Hope you're doing well too! My phone reminded me with an update af isn't suppose to show tomorrow but friday so it added another day to my wait of seeing just ahh!!!
YEah thats what I told myself too but it is very hard! and It just makes me wonder like last night middle of the night when I was still awake I couldn't sleep at all my throat started to hurt a little bit it still does but its more of annyone feeling my headaches have lessened but still come and go and my bbs well just my right side gets an odd pressure feeling every once in awhile! and today i ate some pickled eggs which are my favorite loved them since i was kid and when we was driving around some curves i was like, "slow down i don't feel so great!" don't know if it was cause of the heat or what! makes me wonderrrr
I know the slightest symptom that crops up makes u wonder? Its so hard! But I think any I do have its just me being paranoid as its more likely to be something else? Its just funny when people fall pregnant when they least expect it and then when you try nothing seems to happen? x
yes every little weird symptom makes me just wonder and its gonna drive me mad till saturday i think lol yeah my bff was like that she wanted a baby for so long then kind of just gave up and didn't really think about it then boom shes pregnant! and next week is when she is gonna have her baby if he doesn't come sooner. its just crazy and i don't want to do a pregnancy test and it be too earlier or it really be a so ima try and stick it out only have 2 more days to go unless af shows up on sunday cause im hardly ever late lol
Im not sure when im due so I wont even know if I miss a period? I dont wanna test either just to get negatives? So its hard to know what to do? But yeah every twinge I get I think oh what if? But then those symptoms could be anything! x
Yeah very true they could be anything thats why im trying not to get my hopes up could be just getting a cold or something. Soo i keep telling myself to be brave and wait it out!

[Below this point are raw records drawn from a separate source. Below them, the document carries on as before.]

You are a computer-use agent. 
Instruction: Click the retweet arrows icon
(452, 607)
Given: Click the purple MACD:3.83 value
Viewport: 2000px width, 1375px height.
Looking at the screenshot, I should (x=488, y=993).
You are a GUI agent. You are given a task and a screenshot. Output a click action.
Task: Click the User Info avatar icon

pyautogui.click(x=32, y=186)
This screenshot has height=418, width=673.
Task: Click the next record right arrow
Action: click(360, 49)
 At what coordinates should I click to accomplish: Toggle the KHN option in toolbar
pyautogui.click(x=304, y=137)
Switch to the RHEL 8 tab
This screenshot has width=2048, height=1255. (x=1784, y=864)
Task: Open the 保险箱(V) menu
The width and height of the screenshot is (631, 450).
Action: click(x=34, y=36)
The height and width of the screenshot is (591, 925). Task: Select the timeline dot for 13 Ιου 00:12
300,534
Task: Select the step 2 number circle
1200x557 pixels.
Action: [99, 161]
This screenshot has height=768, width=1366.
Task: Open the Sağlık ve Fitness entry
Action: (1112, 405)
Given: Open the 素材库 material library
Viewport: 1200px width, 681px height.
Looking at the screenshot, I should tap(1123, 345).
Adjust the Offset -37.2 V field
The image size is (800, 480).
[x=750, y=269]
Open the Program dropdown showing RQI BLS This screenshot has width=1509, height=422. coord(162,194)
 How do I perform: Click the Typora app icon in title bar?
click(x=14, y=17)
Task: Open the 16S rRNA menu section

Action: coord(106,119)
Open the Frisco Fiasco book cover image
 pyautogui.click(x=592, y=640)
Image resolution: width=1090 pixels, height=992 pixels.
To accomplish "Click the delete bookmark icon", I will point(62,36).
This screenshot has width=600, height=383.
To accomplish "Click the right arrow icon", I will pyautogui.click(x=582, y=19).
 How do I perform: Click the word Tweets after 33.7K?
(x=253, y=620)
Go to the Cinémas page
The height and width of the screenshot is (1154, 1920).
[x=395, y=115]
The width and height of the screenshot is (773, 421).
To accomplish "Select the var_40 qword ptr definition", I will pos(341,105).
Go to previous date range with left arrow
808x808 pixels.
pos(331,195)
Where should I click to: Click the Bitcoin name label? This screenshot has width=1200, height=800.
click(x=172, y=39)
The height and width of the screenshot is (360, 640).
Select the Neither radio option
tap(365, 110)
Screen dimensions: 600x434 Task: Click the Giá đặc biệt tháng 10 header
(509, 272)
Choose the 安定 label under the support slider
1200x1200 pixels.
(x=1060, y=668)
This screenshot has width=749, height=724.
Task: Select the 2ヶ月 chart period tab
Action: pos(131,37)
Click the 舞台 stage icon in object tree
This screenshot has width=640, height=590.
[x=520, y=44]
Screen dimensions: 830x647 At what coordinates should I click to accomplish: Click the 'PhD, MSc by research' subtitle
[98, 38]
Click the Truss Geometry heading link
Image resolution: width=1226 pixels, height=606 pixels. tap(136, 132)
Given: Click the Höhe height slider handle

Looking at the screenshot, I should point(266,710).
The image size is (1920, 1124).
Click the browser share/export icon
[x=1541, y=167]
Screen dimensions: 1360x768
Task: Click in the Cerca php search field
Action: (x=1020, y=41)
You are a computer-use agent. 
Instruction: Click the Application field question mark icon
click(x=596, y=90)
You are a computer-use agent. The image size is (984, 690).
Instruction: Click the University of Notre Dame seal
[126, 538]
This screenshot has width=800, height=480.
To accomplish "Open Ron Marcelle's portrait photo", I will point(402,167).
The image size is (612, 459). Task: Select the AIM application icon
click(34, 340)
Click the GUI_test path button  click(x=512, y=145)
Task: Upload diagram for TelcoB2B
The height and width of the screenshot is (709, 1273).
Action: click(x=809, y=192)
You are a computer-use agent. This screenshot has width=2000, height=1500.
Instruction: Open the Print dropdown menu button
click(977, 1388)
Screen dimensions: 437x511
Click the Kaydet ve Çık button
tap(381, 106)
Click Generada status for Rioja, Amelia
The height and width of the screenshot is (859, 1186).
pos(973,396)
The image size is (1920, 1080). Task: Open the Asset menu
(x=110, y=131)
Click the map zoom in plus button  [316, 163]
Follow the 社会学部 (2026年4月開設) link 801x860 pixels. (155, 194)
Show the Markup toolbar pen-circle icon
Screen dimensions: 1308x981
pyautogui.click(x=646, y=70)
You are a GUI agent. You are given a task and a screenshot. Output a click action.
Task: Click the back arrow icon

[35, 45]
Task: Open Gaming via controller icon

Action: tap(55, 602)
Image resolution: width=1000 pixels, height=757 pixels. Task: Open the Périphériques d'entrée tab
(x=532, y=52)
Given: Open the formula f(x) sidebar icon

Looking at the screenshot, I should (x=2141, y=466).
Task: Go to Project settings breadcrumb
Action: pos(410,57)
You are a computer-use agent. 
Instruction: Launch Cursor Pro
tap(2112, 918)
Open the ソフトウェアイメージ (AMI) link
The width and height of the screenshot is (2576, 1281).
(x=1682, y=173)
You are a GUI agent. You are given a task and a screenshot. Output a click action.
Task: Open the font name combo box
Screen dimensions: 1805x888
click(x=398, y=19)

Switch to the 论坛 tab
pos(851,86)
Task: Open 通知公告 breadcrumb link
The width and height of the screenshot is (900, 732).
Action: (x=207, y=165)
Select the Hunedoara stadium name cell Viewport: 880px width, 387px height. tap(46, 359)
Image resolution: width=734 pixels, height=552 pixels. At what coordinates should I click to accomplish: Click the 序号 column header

I know id be the same id do lots to make sure and probz go to the Doctors! I dunno how id tell my OH but id wanna be sure before I did! and id wanna keep it quiet for a while before telling other people! x
Yeah I'd wanna keep it a secret for awhile I couldn't hide it from my DH though he knows me like a book! he would just probably know lol i can't surprise him with anything!
My dh would have to buy them for me my nerves couldn't handle people asking me questions about it. So he would be the first to know always. Last time I bought one it was, "Congratulations!!!" or I guess cause I look younger than I am its that look from a grandma that gives me a bad feeling like I'm doing something wrong with my life lol
Aww bless you I know the stigma attached to it! People think I look younger than I am and id be worried if someone saw me etc! I just wouldnt wanna tell him before I knew I deffo was! x
i would love to know before i told mine too but i have bad anxiety soo he is a big support system for me so if its a bfn or bfp he is always there just in case my emotions get to be a bit much for me
Yeah I feel blessed to have him in my life I don't know where I'd be without him and Same goes for you!!! You can private message me anytime everything goes straight to my email that goes to my phone so I get it instant!
Aww thank you its nice to talk to people that understand as I havent told any friends that I came off BC! I just wanna know if I can or not so I think I might go to the Doctors and see if they can help or do any tests? x
Yeah we decided if we didn't get pregnant by next year then we'll go to the doctors he'll go first since he is older than I am then I'll go but I hope everything turns out fine whenever you go! I know these things can take time it just a bit rough at times and plus what really gets me is these teenagers I mean I feel for them and I am proud of them for what some of them over come to raise a child it just seems like they get pregnant instant!